◆ Requirement ◆
The expected output is an exact copy of the lines from the one containing "You are a computer-use" to the final line below, minus any pictures.

◆ Given records ◆
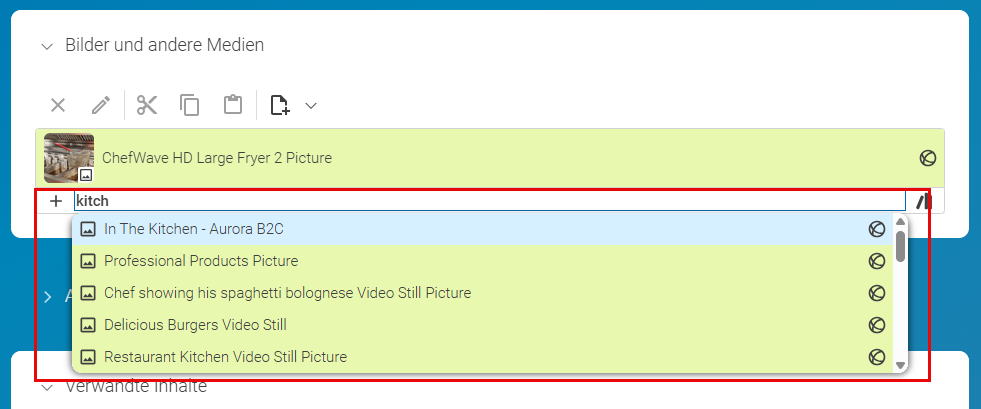Collapse the Bilder und andere Medien section
The image size is (981, 409).
47,46
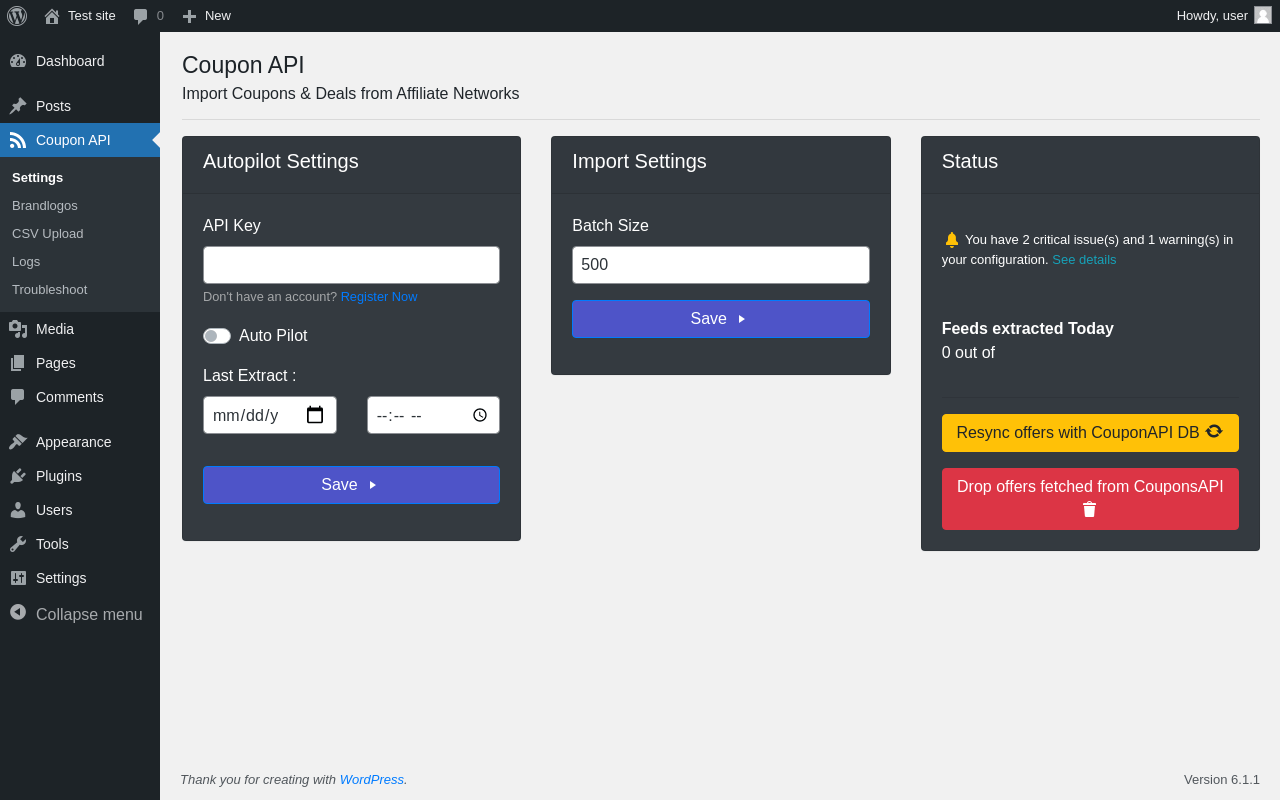Screen dimensions: 1280x800
Task: Collapse the admin sidebar menu
Action: [x=76, y=614]
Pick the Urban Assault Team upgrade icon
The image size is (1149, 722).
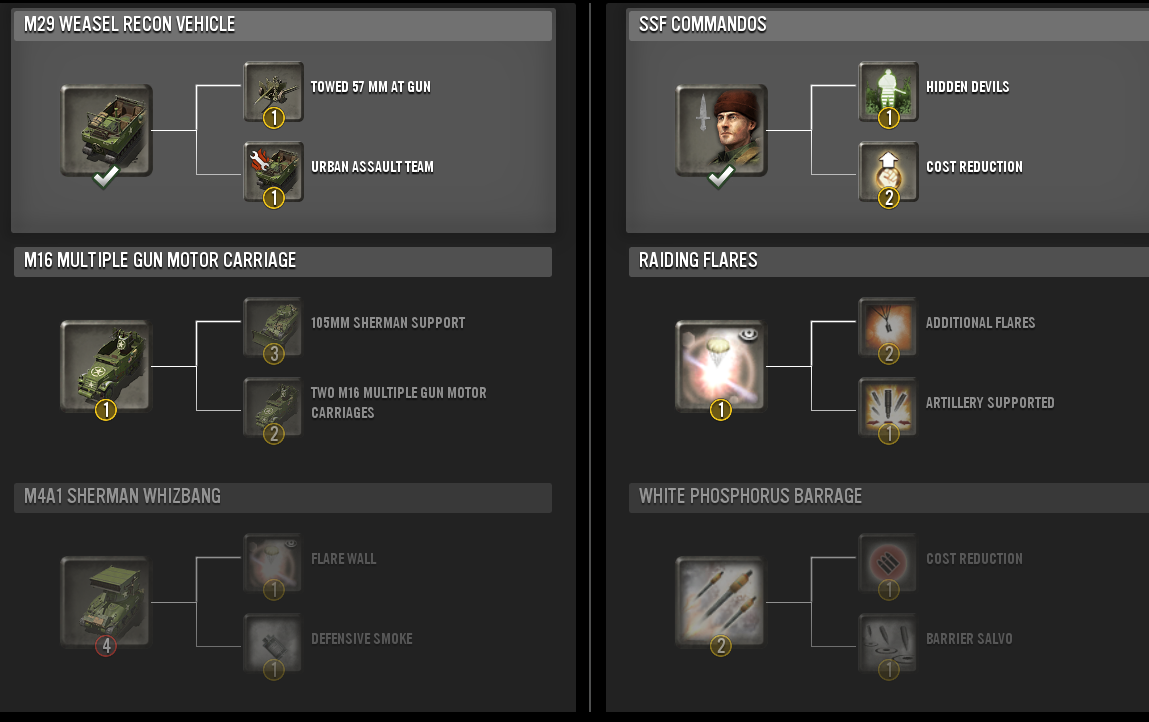(273, 172)
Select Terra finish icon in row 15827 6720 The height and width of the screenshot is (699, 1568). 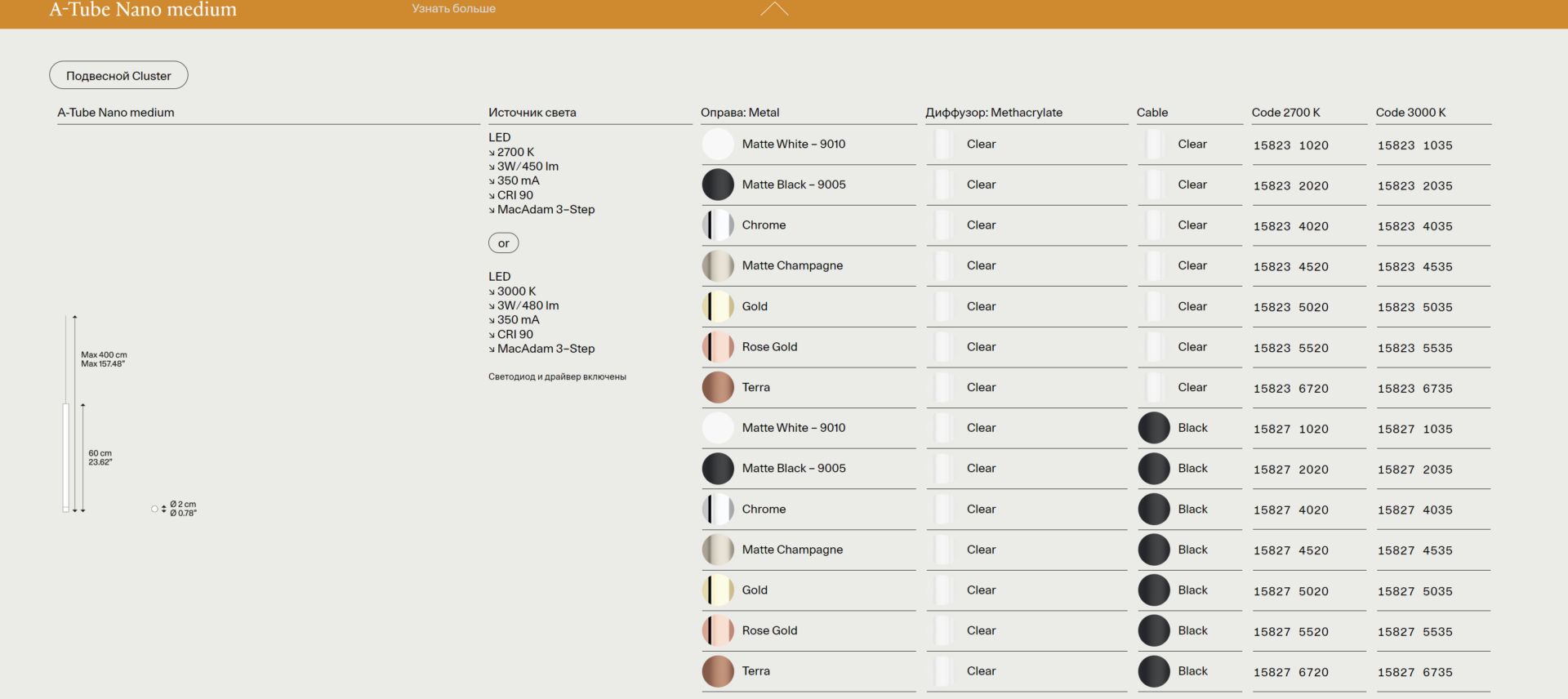pos(718,671)
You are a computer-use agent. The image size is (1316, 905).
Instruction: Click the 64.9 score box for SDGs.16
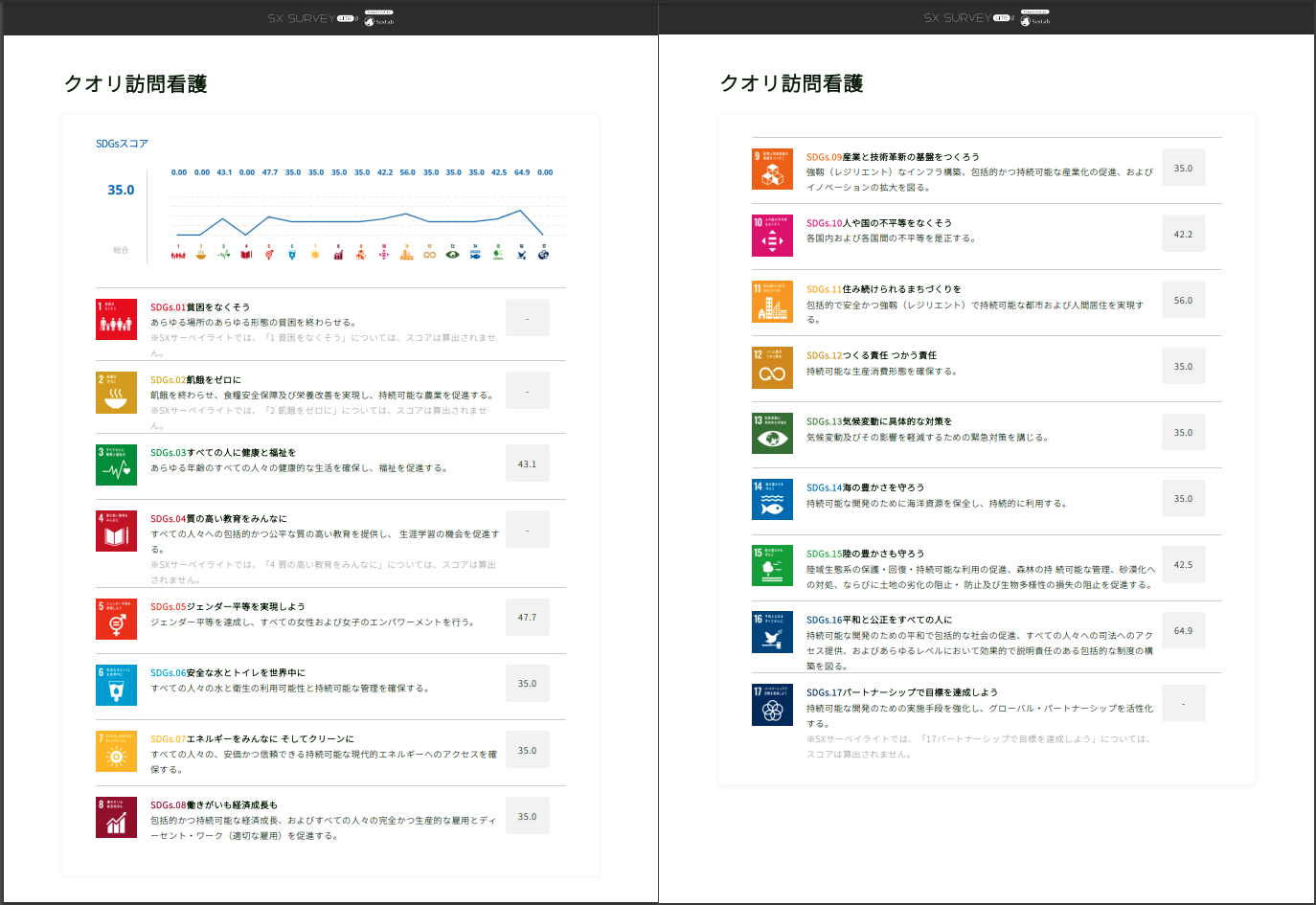(1183, 631)
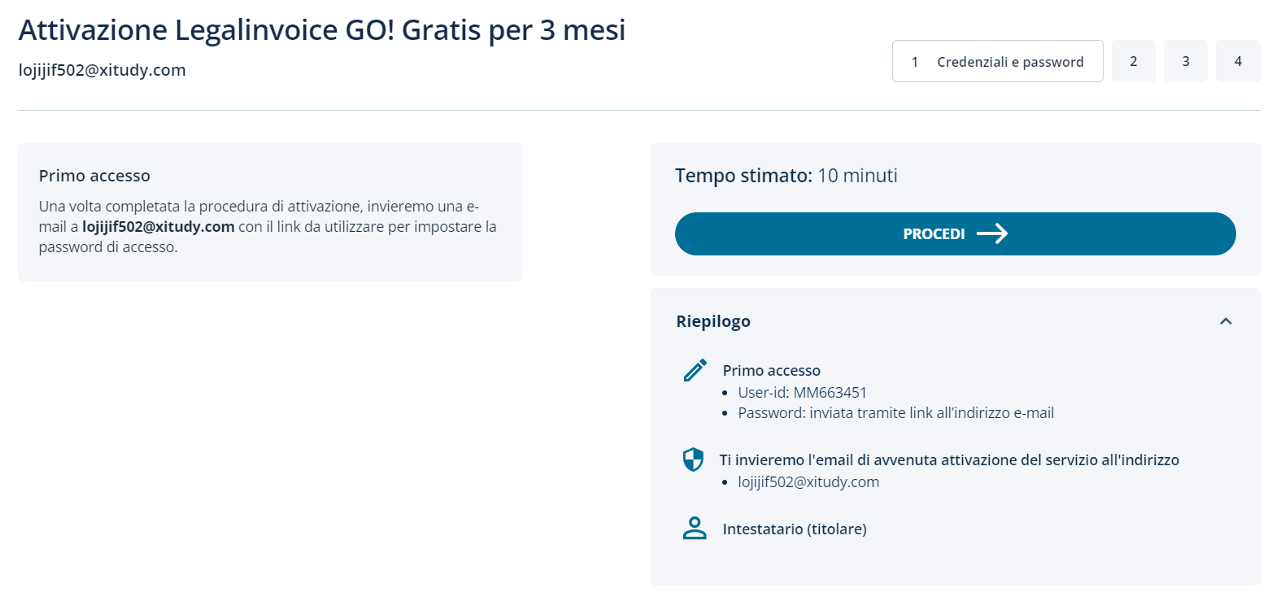Image resolution: width=1280 pixels, height=596 pixels.
Task: Click the arrow icon on the PROCEDI button
Action: [992, 234]
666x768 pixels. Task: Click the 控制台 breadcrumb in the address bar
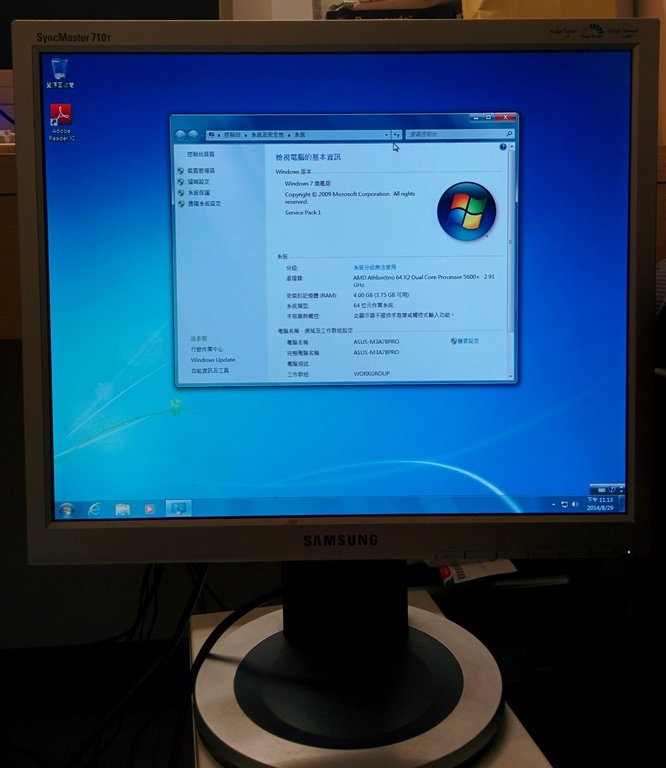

◆ Exercise answer ◆
You are a computer-use agent. The image size is (1316, 905).
Instruction: Click the 64.9 score box for SDGs.16
(1183, 631)
Image resolution: width=1280 pixels, height=596 pixels.
Task: Click the arrow icon on the PROCEDI button
Action: [992, 234]
666x768 pixels. Task: Click the 控制台 breadcrumb in the address bar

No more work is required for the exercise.